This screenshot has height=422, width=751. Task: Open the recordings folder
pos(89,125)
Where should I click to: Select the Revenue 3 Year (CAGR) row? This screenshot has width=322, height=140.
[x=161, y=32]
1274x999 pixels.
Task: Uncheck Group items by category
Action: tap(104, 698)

——

▶ _What you will do_: Find "Where should I" in the records. Copy its line and every line after it, exactly, through the last one.

▶ _Solution to this task_:
Where should I click to: Select the Revenue 3 Year (CAGR) row? This screenshot has width=322, height=140.
[x=161, y=32]
1274x999 pixels.
Task: Uncheck Group items by category
Action: tap(104, 698)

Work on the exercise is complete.